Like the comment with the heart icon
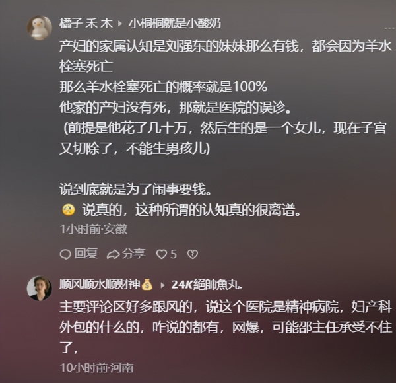This screenshot has width=396, height=383. pyautogui.click(x=162, y=254)
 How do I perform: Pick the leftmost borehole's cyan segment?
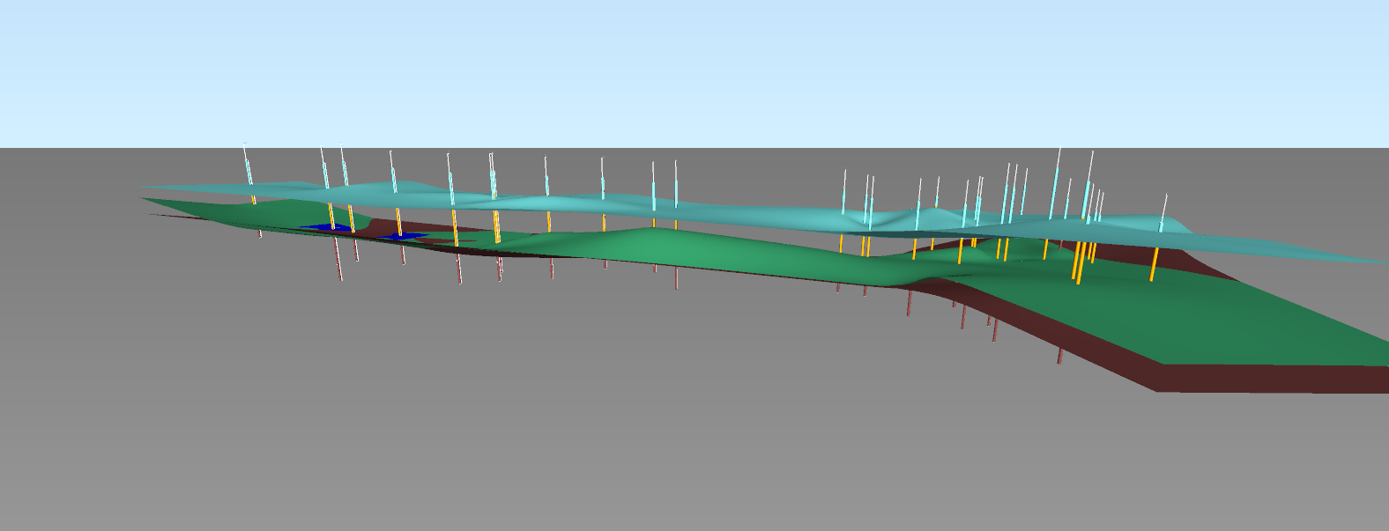pos(249,172)
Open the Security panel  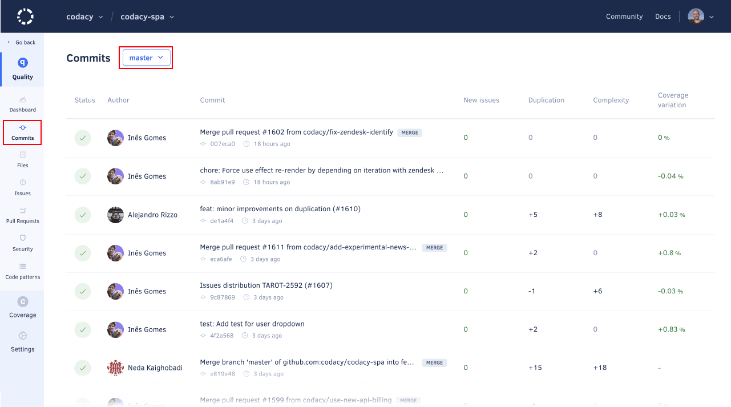pos(22,244)
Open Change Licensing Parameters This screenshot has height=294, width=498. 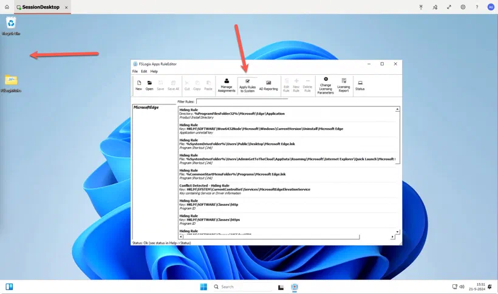click(x=326, y=86)
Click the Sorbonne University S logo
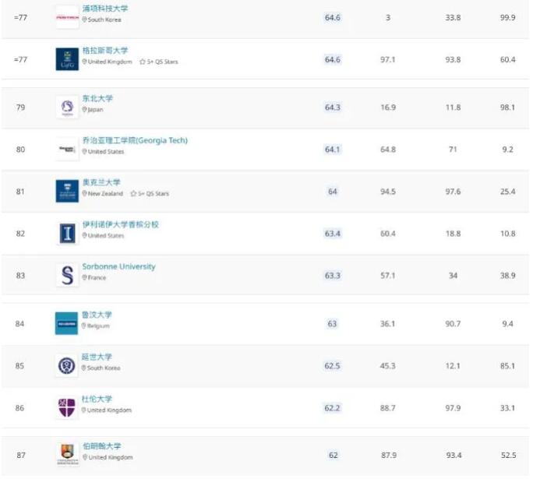Image resolution: width=533 pixels, height=479 pixels. [67, 275]
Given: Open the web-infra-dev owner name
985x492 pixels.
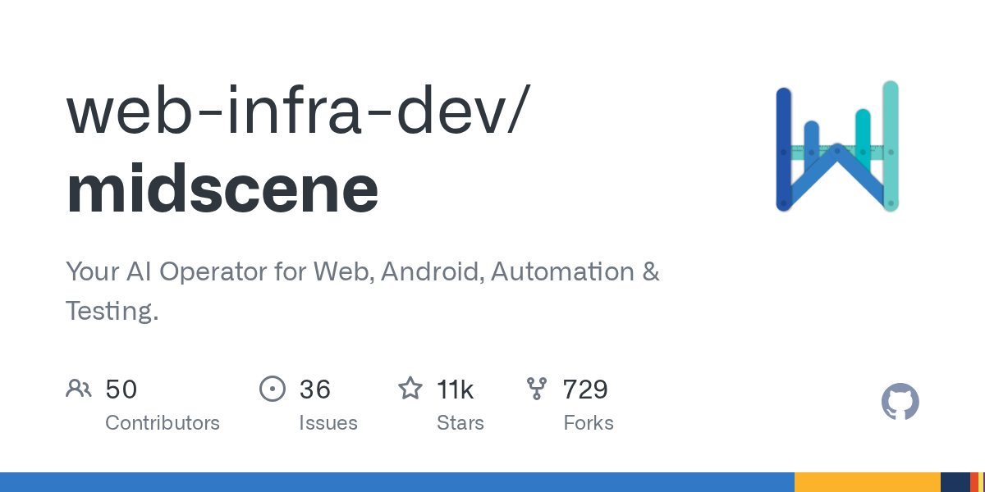Looking at the screenshot, I should tap(294, 112).
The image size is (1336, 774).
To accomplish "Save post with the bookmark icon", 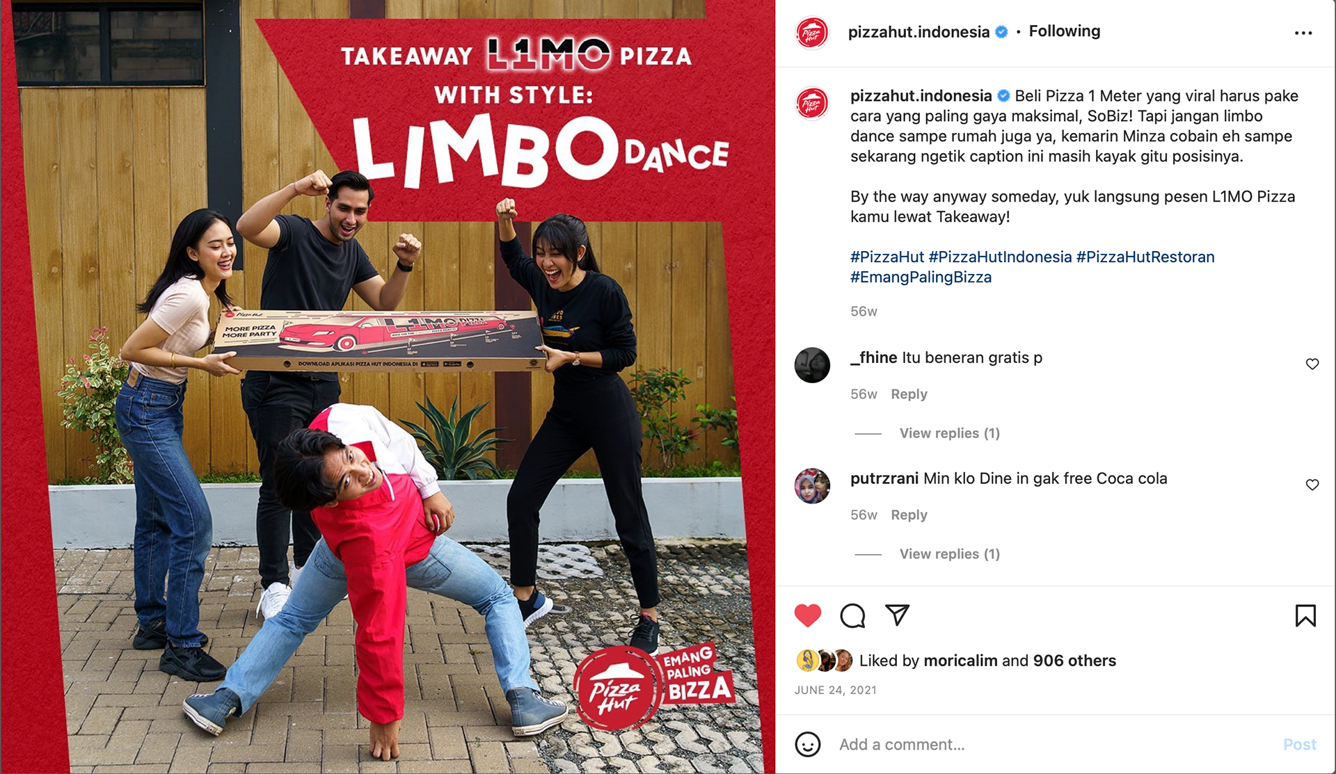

========

#### Task instructions
Repeat nothing but the lines from the one containing "The image size is (1336, 774)." through the last line of the listing, both included, exactly as written, and omit any picture.

#### Result of this task
The image size is (1336, 774).
To accomplish "Save post with the bookmark icon", 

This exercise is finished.